The MXIBS was established when Black students demanded cultural recognition. It is now housed in a $2 million, two-story building. Among other things, students mentor and tutor youths in Crawfordsville. While the institute has long provided space for ethnic revelry and fellowship, Lake, who became director in 2006, believes student cultural centers “cannot only celebrate ourselves but also be places of inquiry and knowledge production.”
To that end, he has launched an academic journal called Letter X, which he hopes will publish annually beginning this year, featuring writings about the Black experience from Wabash faculty and students and from elsewhere in the country. The 2008 inaugural edition of Letter X included articles examining the environmental impact of colonialism on Kenya and how and why African-American literature has historically dealt so heavily with protest.
In 2008, Lake and the MXIBS also launched a lecture series named after John W. Evans, the first Black man to graduate from Wabash. The inaugural address coincided with the centennial anniversary of Evans’ graduation.
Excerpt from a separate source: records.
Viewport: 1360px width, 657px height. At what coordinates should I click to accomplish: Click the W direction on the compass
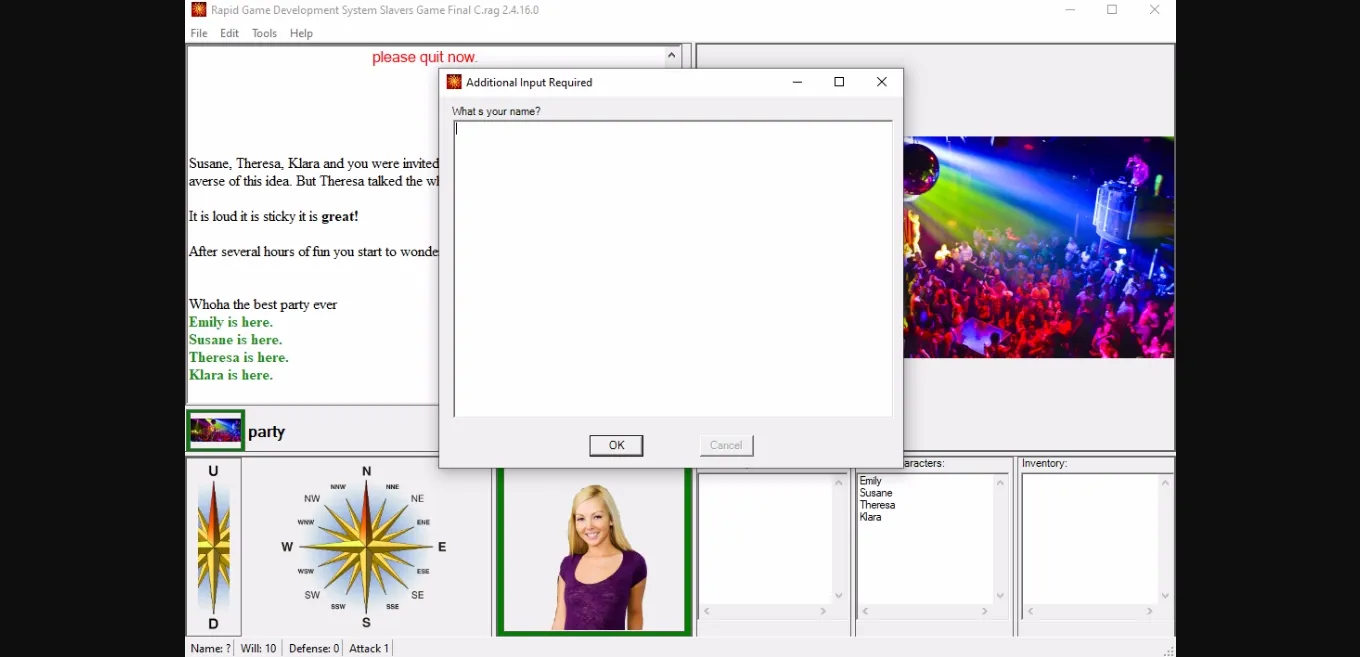[x=288, y=547]
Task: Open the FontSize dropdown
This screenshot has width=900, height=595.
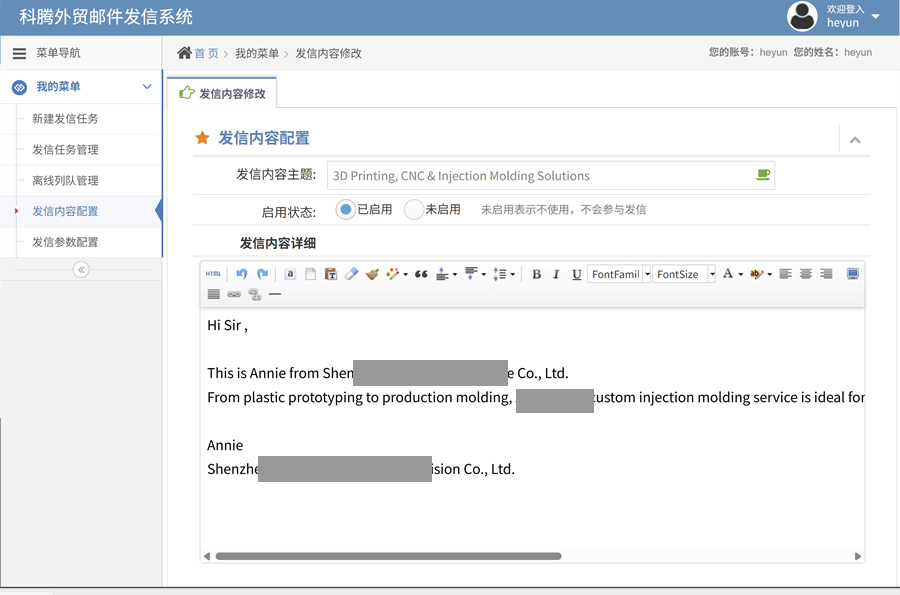Action: (x=684, y=274)
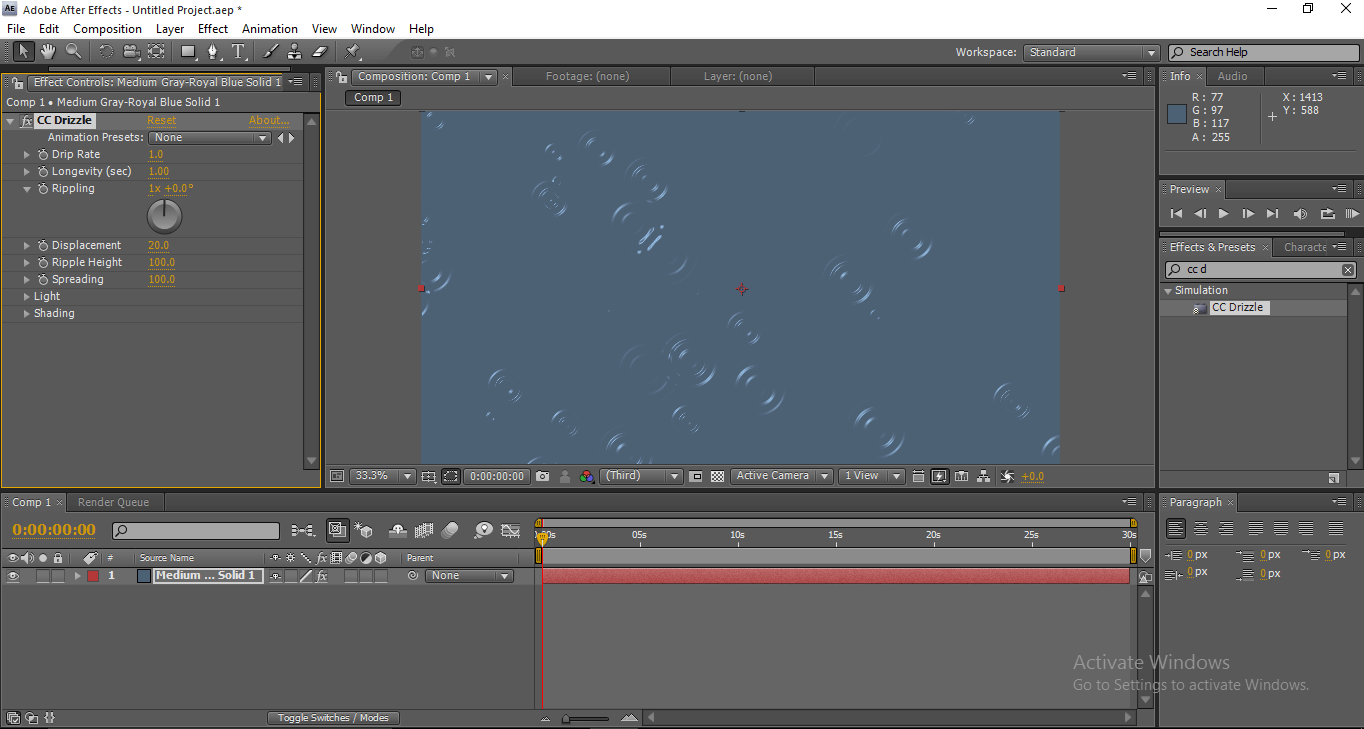
Task: Toggle the fx switch on layer 1
Action: (x=322, y=576)
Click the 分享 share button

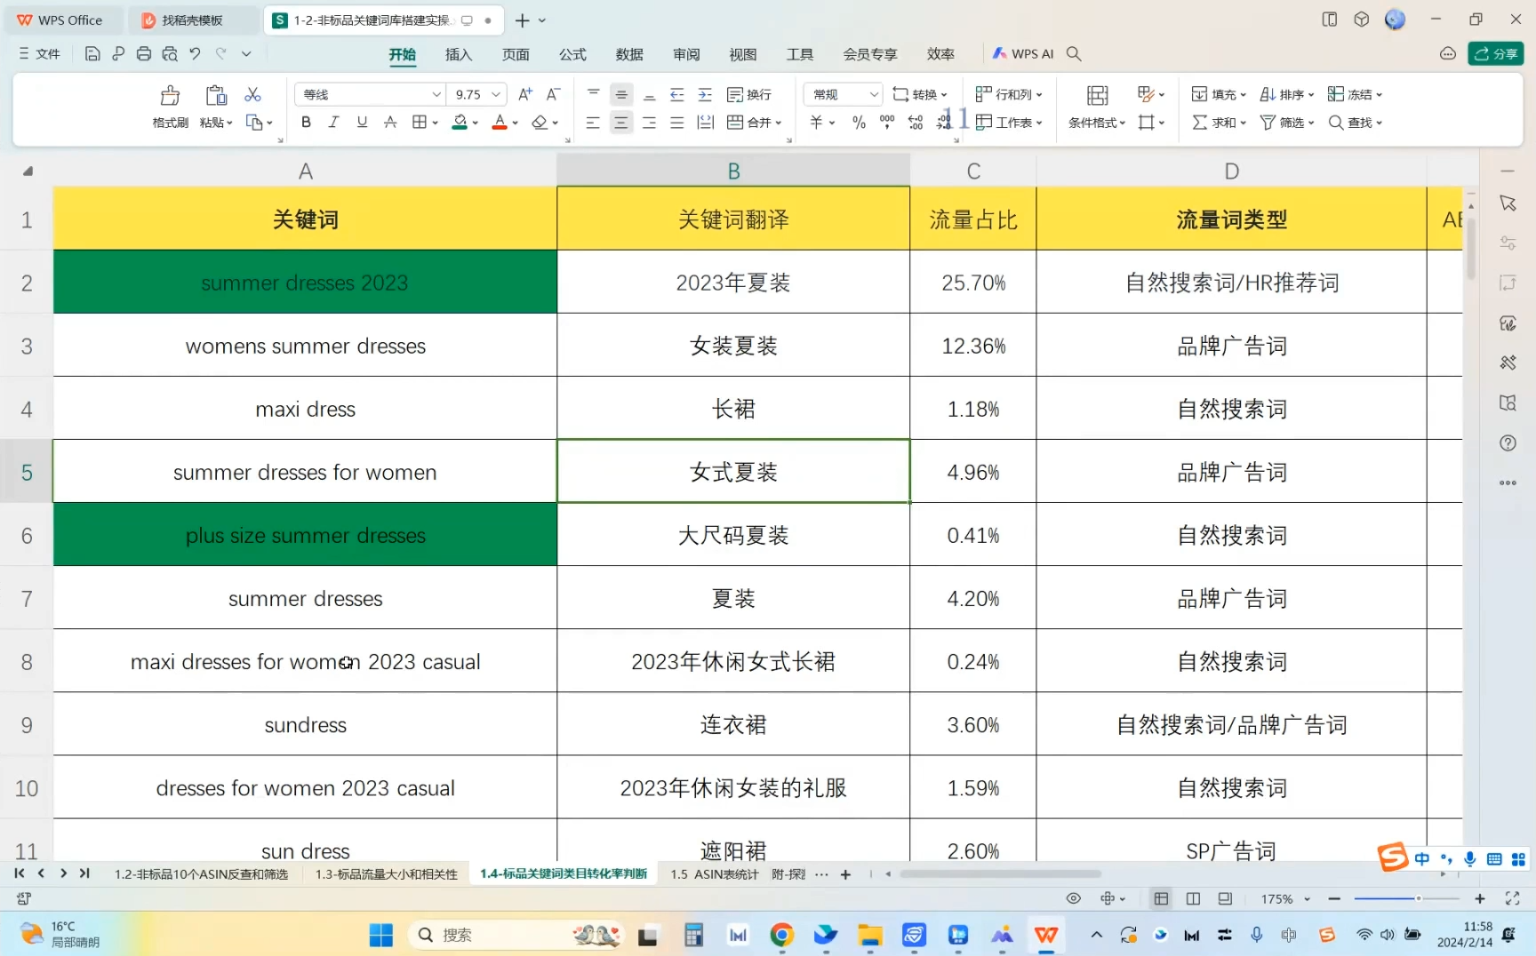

As with Letter X, Lake also aims for a lecture to take place annually on campus.
Future research projects like the public markers undertaking fuel Lake’s hopes of turning MXIBS into a destination for out-of-state scholars wanting to study the impact of African-Americans on the Midwest and the Midwest on them.
A native of Fort Wayne, Ind., Lake teaches courses in English, philosophy and rhetoric. Before joining Wabash, he had been an administrator at Manchester College’s Black cultural center.